The tension is this: the known ingredients of the cosmos and the governing equations predict that it is currently expected to expand at a rate of 67 kilometers per second per megaparsec – which means that we should see galaxies flying away from us 67 kilometers per second faster for each additional megaparsec of distance. Yet the actual measurements consistently exceed the mark. Galaxies are retreating too quickly. The gap excitingly suggests that an unknown invigorating agent may be going on in the cosmos.

“It would be incredibly exciting if there was a new physique,” ​​Freedman said. “I have a secret in my heart that I hope there is, that there is a discovery to be made. But we want to make sure we’re right. There is work to be done before we can say it unequivocally.

This work consists in reducing the possible sources of error in the measurements of the cosmic expansion rate.
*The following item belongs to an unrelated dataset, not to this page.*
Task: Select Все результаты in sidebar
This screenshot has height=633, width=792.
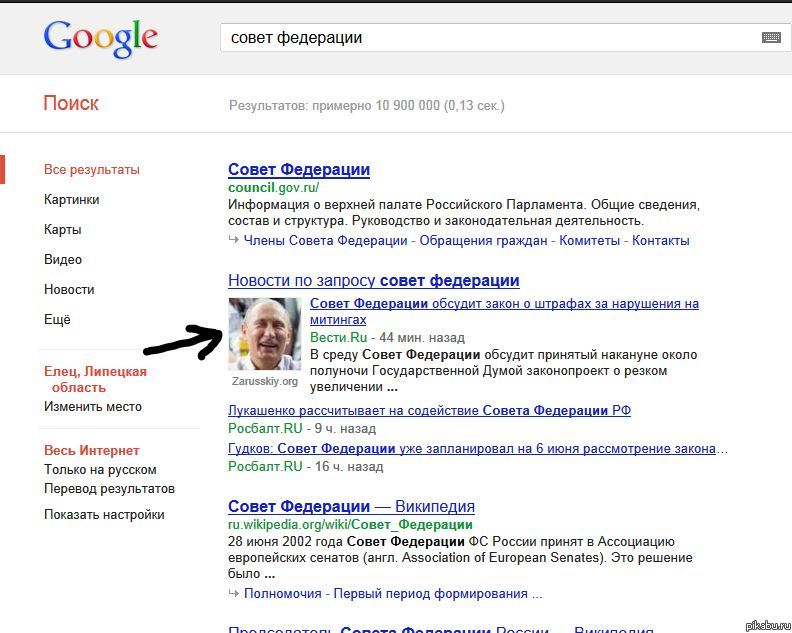Action: coord(92,169)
One of the biggest sources of this uncertainty has been distances from nearby stars – distances that the new parallax data seems to almost nail down.

In one article posted on December 15 and subject to The astrophysical journalThe Riess team used the new data to set the expansion rate at 73.2 kilometers per second per megaparsec, in line with their previous value, but now with a margin of error of just 1.8%. This apparently cements the gap with the much lower expected rate of 67.

Freedman and Madore plan to release their group’s new improved measure of the rate of cosmic expansion in January. They too expect the new data to strengthen, rather than change, their measurement, which has tended to land lower than Riess and those of the other groups but still higher than the prediction.

Since Gaia launched in December 2013, it has released two more massive datasets that have revolutionized our understanding of our cosmic neighborhood. Yet Gaia’s first parallax measurements were a bummer. “When we looked at the first data release” in 2016, Freedman said, “we wanted to cry.”

An unforeseen problem

If parallaxes were easier to measure, the Copernican revolution could have happened sooner.

Copernicus proposed in the 16th century that the Earth revolves around the sun. But even then, astronomers knew about parallax. If the Earth was moving, as Copernicus held it, then they expected to see nearby stars moving across the sky as it did, just as a lamppost appears to move relative to the background hills when you cross the street. Astronomer Tycho Brahe did not detect such a stellar parallax and thus concluded that the Earth is not moving.